--- START ---

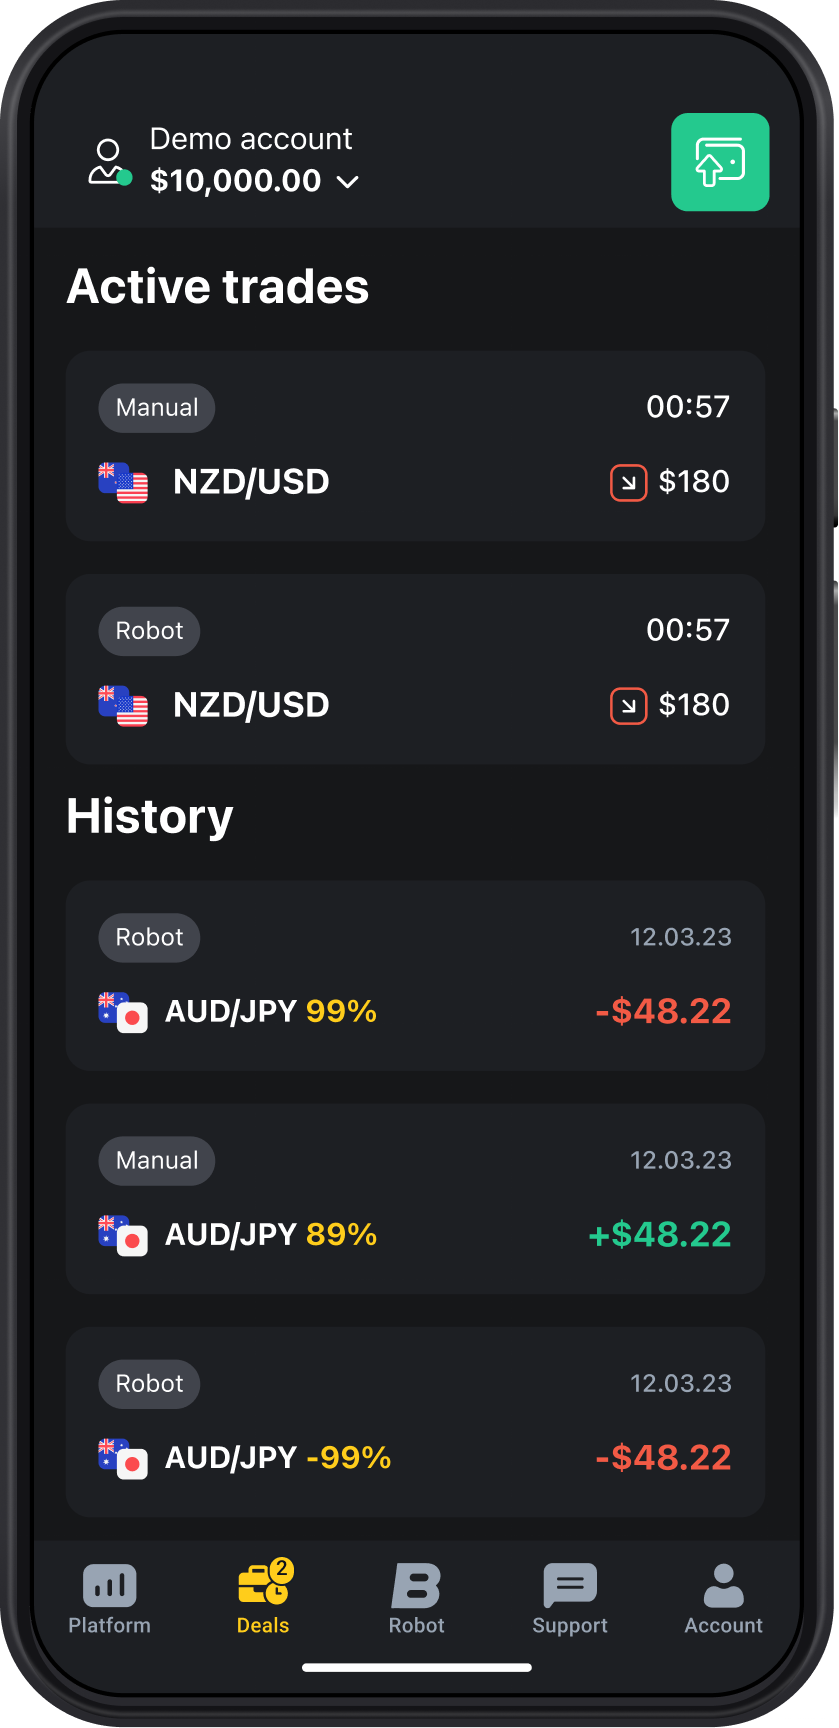The width and height of the screenshot is (839, 1728).
Task: Click the down arrow icon on Robot NZD/USD trade
Action: (628, 706)
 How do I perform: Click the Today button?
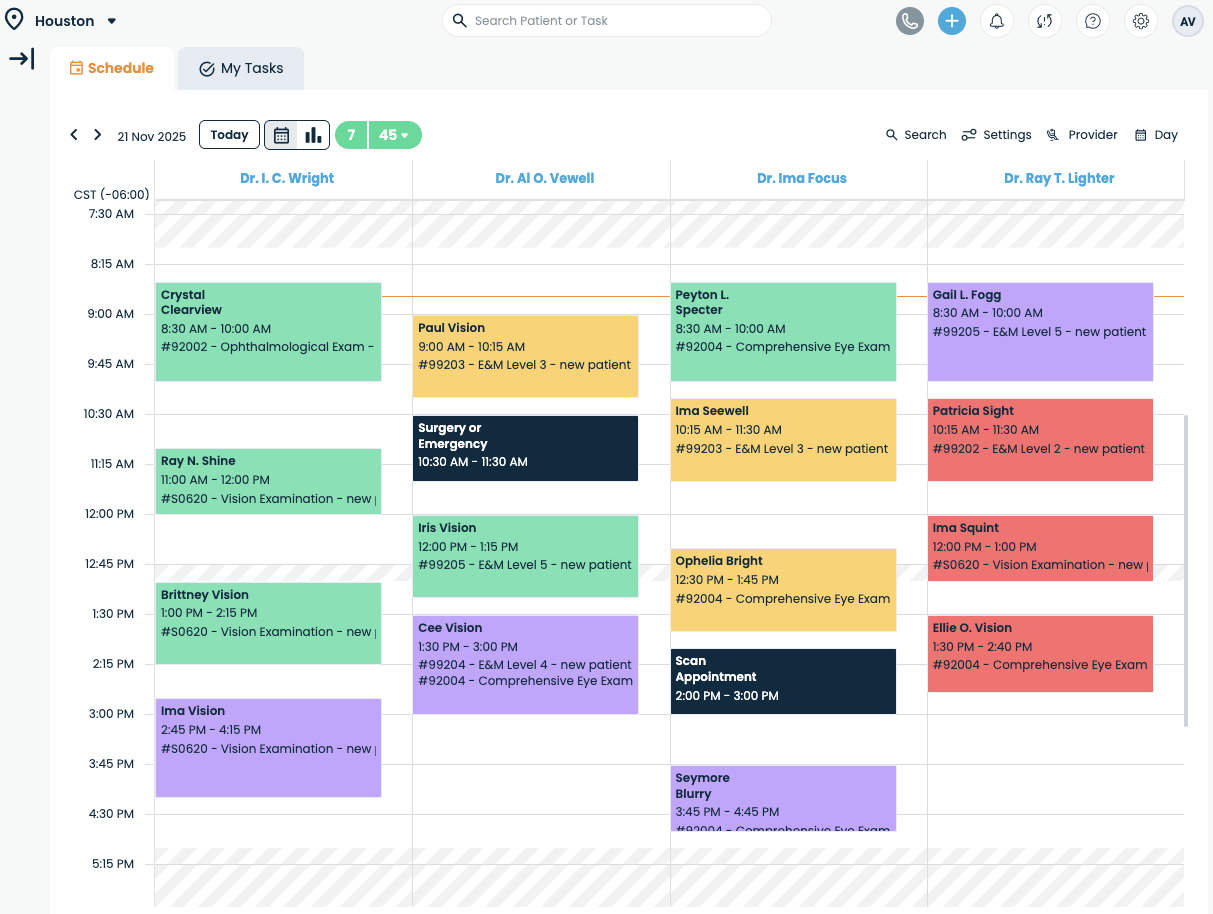(229, 135)
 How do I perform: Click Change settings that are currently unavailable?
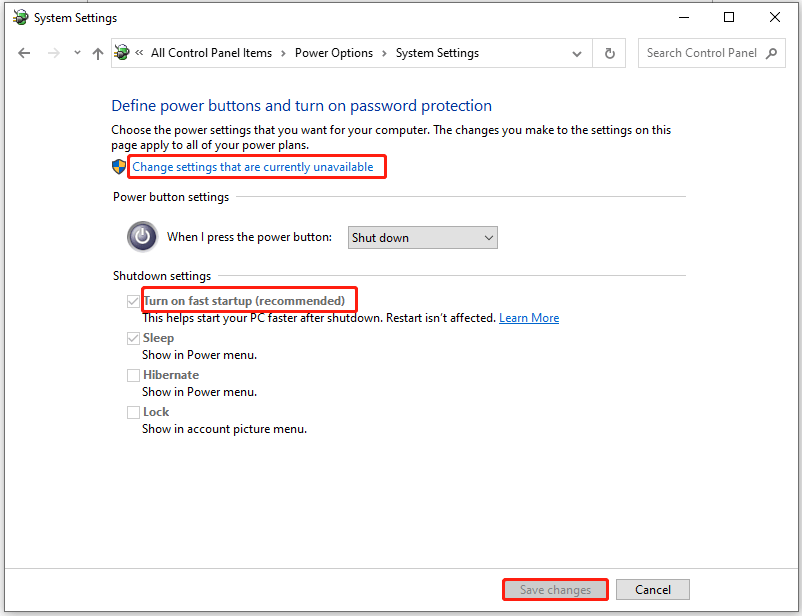[x=256, y=166]
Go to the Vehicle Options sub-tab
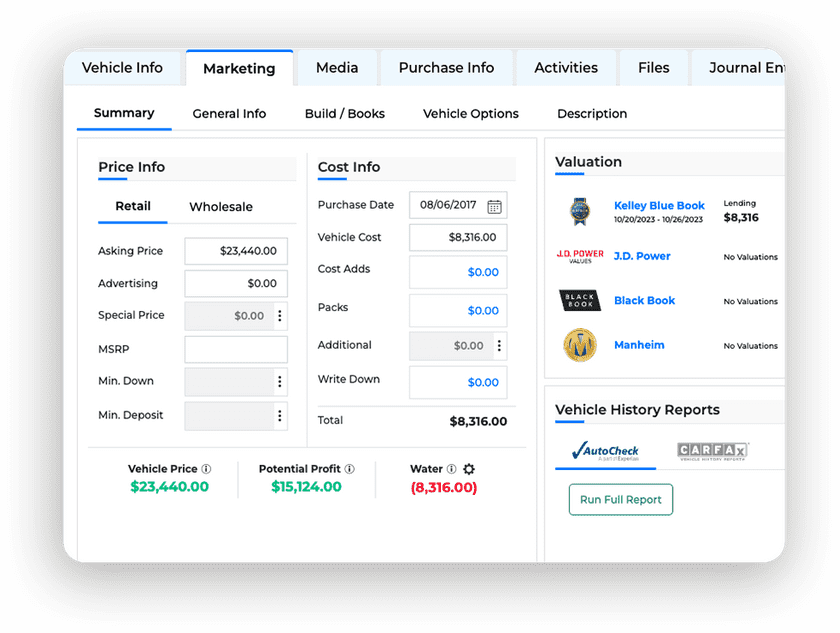This screenshot has width=840, height=633. (x=471, y=114)
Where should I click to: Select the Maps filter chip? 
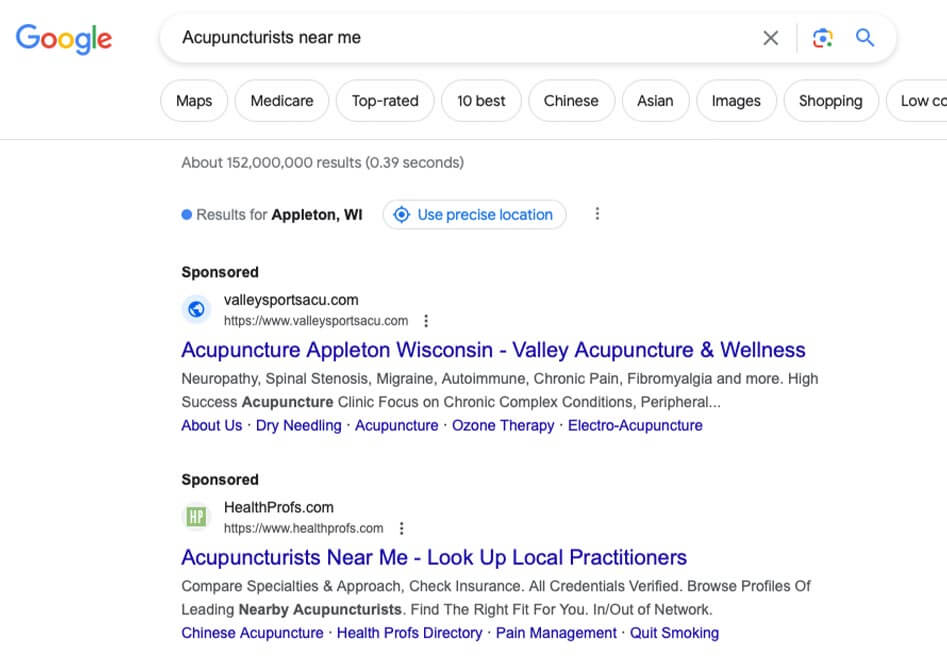coord(194,101)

--- END ---

Task directions: Pictures are skipped here. Print exactly, and only, the lines from the one holding "How do I perform: Click Change" through the final line of the material above, both ends included.

Solution to this exercise:
 How do I perform: Click Change settings that are currently unavailable?
[x=256, y=166]
Go to the Vehicle Options sub-tab
This screenshot has width=840, height=633. (x=471, y=114)
Where should I click to: Select the Maps filter chip? 
coord(194,101)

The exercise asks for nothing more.